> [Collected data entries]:

□ □ □ □ □

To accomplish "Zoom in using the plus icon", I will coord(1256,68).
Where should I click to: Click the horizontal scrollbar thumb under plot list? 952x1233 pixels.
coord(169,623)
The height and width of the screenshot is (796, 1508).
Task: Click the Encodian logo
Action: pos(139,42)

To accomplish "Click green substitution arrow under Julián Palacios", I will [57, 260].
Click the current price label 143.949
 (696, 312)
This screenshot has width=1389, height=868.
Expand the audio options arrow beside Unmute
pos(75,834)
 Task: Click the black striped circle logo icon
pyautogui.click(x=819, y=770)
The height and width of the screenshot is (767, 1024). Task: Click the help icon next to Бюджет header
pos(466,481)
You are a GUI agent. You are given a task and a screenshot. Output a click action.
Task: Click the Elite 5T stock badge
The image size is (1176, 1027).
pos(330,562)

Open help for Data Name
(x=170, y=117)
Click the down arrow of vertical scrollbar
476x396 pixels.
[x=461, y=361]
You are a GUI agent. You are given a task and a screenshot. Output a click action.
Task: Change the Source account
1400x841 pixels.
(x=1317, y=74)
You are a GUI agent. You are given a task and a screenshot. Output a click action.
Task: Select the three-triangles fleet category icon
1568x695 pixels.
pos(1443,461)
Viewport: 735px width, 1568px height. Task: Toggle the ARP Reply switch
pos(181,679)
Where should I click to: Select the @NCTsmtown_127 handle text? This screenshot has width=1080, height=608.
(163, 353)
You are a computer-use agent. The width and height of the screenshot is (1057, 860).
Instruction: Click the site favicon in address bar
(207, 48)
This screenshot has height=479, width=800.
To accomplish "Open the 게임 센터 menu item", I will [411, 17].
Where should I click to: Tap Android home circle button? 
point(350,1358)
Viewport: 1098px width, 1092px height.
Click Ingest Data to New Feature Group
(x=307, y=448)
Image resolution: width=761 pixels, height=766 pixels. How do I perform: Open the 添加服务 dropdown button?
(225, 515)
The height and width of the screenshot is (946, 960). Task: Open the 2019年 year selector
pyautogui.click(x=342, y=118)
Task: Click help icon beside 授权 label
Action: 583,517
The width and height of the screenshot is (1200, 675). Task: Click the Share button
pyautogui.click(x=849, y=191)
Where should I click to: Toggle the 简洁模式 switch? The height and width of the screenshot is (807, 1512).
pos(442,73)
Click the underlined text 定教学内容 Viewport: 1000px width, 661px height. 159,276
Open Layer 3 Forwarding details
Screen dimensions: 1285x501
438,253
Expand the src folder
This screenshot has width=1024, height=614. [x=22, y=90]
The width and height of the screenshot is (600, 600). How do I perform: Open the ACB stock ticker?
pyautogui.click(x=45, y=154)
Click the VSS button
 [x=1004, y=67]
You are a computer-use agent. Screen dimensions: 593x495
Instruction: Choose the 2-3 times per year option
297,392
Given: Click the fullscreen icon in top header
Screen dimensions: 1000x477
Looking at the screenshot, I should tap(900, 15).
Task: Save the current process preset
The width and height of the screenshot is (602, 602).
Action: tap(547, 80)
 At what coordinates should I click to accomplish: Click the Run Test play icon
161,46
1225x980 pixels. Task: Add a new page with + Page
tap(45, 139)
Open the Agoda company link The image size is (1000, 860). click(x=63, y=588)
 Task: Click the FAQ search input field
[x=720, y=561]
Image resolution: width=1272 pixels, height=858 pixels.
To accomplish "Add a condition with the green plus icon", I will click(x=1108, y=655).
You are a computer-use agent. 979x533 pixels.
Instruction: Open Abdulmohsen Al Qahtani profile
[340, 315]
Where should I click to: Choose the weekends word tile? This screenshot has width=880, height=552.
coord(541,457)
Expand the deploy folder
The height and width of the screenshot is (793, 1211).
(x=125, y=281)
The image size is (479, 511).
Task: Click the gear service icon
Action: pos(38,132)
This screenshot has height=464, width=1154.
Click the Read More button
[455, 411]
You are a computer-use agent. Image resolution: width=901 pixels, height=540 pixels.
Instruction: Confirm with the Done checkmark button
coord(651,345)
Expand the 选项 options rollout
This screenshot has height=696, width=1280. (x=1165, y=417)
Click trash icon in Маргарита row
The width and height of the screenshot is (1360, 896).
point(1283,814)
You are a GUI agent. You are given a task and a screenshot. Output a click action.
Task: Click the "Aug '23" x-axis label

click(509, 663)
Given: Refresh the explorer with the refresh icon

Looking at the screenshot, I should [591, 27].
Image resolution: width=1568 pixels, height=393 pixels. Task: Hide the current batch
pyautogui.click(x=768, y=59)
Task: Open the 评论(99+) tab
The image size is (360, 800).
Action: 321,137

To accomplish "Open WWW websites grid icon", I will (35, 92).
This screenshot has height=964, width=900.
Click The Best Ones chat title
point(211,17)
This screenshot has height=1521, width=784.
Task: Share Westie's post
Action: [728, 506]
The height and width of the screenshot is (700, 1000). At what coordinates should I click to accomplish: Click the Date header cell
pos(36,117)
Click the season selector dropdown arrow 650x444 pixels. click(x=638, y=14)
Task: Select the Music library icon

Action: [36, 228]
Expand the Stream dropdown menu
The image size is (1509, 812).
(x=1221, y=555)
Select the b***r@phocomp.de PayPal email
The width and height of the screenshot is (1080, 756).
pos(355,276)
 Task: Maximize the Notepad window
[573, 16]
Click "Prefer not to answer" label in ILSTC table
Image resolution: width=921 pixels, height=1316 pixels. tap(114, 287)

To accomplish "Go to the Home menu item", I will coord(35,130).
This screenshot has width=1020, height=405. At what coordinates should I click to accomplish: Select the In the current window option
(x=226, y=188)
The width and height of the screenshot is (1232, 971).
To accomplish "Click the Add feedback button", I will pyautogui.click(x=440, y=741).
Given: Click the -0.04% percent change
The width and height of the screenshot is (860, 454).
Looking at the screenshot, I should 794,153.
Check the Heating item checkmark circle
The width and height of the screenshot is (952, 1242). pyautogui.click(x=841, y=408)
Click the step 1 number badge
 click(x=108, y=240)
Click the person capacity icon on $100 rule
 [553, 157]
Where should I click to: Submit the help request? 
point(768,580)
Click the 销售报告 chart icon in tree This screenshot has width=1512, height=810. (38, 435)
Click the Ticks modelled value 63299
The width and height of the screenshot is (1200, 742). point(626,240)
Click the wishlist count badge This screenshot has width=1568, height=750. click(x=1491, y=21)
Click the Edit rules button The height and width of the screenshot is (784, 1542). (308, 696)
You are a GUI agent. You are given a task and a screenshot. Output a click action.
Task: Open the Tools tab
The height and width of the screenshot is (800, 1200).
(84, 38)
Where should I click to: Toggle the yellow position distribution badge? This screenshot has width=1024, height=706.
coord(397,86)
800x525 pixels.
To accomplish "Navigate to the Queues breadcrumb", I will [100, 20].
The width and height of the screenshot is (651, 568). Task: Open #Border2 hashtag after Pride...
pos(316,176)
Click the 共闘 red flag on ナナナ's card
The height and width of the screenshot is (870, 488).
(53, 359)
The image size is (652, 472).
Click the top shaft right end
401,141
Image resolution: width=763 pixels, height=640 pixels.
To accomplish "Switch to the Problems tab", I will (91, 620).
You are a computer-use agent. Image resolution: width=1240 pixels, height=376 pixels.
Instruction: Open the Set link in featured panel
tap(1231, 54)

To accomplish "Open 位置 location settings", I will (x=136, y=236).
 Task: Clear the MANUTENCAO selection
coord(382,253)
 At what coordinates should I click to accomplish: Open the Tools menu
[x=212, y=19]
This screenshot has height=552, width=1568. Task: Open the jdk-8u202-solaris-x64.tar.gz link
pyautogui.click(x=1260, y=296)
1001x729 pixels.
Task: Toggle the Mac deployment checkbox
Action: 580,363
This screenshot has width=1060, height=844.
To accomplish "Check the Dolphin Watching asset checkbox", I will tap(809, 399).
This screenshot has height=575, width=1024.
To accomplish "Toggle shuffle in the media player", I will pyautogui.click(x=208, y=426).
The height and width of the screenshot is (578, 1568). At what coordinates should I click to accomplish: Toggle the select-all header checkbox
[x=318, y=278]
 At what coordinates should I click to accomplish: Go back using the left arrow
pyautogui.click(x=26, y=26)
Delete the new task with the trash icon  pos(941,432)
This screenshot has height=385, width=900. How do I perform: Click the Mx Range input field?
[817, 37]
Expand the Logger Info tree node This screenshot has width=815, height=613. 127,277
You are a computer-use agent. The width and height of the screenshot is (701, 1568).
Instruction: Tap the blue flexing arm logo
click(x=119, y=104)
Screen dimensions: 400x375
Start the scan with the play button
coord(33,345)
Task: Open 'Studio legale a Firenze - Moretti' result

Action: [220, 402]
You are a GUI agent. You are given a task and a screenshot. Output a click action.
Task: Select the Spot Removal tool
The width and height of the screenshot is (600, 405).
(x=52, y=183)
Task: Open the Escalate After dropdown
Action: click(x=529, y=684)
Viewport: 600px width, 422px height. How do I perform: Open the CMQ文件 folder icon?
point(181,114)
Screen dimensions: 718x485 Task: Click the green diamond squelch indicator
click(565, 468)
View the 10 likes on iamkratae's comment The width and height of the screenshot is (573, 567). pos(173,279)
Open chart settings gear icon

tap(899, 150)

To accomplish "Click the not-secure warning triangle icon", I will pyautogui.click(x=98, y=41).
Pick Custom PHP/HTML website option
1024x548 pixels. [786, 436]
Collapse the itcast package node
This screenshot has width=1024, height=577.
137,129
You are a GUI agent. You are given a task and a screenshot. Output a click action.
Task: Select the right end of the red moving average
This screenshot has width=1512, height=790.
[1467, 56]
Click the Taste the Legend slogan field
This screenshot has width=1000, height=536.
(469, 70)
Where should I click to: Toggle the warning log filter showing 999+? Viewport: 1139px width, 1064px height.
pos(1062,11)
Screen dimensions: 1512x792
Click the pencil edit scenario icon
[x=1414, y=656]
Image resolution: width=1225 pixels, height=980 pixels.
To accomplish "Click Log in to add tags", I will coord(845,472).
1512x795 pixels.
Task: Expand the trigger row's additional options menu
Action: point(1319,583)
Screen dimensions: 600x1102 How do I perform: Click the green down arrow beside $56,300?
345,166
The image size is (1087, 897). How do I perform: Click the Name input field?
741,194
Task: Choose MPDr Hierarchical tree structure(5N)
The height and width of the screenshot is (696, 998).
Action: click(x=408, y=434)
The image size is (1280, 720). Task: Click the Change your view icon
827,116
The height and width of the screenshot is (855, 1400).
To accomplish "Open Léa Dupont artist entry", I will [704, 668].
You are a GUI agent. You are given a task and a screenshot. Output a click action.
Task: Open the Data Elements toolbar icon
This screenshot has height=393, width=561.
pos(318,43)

□ □ □ □ □

> [Instructions to follow]: Pull from the data each line where the string "tree" turns up.

> [Task result]:
Click the 销售报告 chart icon in tree This screenshot has width=1512, height=810. (38, 435)
Expand the Logger Info tree node This screenshot has width=815, height=613. 127,277
Task: Choose MPDr Hierarchical tree structure(5N)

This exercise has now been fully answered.